- **Input material**:

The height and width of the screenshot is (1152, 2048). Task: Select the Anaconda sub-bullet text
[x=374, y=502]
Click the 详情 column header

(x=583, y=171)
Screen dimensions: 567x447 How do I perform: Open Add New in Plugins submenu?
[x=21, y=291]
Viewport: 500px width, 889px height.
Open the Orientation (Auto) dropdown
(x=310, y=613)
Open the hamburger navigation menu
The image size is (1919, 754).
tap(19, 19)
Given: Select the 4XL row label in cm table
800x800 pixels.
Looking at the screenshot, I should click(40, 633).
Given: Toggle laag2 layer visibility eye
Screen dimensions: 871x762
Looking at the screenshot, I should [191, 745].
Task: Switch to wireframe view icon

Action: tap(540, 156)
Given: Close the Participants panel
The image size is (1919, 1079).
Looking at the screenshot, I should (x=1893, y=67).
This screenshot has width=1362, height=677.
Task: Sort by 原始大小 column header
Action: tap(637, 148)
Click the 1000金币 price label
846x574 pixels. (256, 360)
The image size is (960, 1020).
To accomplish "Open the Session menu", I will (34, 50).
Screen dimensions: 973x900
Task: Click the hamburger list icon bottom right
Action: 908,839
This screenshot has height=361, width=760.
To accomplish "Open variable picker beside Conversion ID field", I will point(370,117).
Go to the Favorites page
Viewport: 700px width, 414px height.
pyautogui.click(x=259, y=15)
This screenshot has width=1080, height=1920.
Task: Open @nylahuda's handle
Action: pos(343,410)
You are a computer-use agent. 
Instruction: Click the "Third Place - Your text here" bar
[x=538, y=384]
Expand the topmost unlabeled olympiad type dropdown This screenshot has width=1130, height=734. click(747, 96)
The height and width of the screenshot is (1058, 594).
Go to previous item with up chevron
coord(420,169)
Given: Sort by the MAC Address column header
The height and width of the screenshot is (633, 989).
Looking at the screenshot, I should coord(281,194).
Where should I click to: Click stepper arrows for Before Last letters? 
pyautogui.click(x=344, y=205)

- **Exercise directions**:
The expected answer is an exact copy of the lines beginning at the one with "Open the hamburger navigation menu" and running to the end of the entries above.

- **Solution to this task**:
Open the hamburger navigation menu
The image size is (1919, 754).
tap(19, 19)
Given: Select the 4XL row label in cm table
800x800 pixels.
Looking at the screenshot, I should click(40, 633).
Given: Toggle laag2 layer visibility eye
Screen dimensions: 871x762
Looking at the screenshot, I should [191, 745].
Task: Switch to wireframe view icon

Action: tap(540, 156)
Given: Close the Participants panel
The image size is (1919, 1079).
Looking at the screenshot, I should (x=1893, y=67).
This screenshot has width=1362, height=677.
Task: Sort by 原始大小 column header
Action: tap(637, 148)
Click the 1000金币 price label
846x574 pixels. (256, 360)
The image size is (960, 1020).
To accomplish "Open the Session menu", I will (34, 50).
Screen dimensions: 973x900
Task: Click the hamburger list icon bottom right
Action: 908,839
This screenshot has height=361, width=760.
To accomplish "Open variable picker beside Conversion ID field", I will point(370,117).
Go to the Favorites page
Viewport: 700px width, 414px height.
pyautogui.click(x=259, y=15)
This screenshot has width=1080, height=1920.
Task: Open @nylahuda's handle
Action: pos(343,410)
You are a computer-use agent. 
Instruction: Click the "Third Place - Your text here" bar
[x=538, y=384]
Expand the topmost unlabeled olympiad type dropdown This screenshot has width=1130, height=734. click(747, 96)
The height and width of the screenshot is (1058, 594).
Go to previous item with up chevron
coord(420,169)
Given: Sort by the MAC Address column header
The height and width of the screenshot is (633, 989).
Looking at the screenshot, I should coord(281,194).
Where should I click to: Click stepper arrows for Before Last letters? 
pyautogui.click(x=344, y=205)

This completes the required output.